--- Supplied text ---

In his first announcement on the first
full day of business in the assembly,
Health Minister Robin Swann yesterday
declared that pay parity with England
would be restored for this year and
next year.
This move is estimated to cost £109
million, with the health department
finding an additional £79m for this year.
The extra £30m required has been financed by drawing forward proposed
funding allocations for future years.
The fact that the money has been
found to pay the healthcare staff is
hugely positive but there is also the
crucial issue of safe staffing levels – a
key demand by the nurses including
the Royal College of Nursing whose
members took part in strike action for
the first time.
Mr Swann said his department is
providing a written commitment “to
immediate high-level engagement with
unions to produce a costed implementation plan” within an agreed short
period. The executive hopes that the
unions will agree to halt their industrial action and we must now await their
decision.
It is clear that progress has been
made in terms of meeting the demands
of nurses and other employees but it is
regrettable that this issue was not resolved before it reached crisis point.

--- Given material ---

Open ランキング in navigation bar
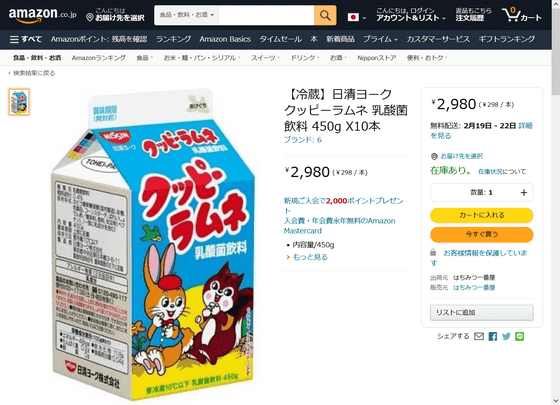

---

- [Given instruction]:
Answer these from the text on health staff pay:
(a) What is the estimated cost of restoring pay parity with England?
(b) How was the extra £30m financed?
(c) Whose members took part in strike action for the first time?

- [Final result]:
(a) £109 million
(b) By drawing forward proposed funding allocations for future years
(c) The Royal College of Nursing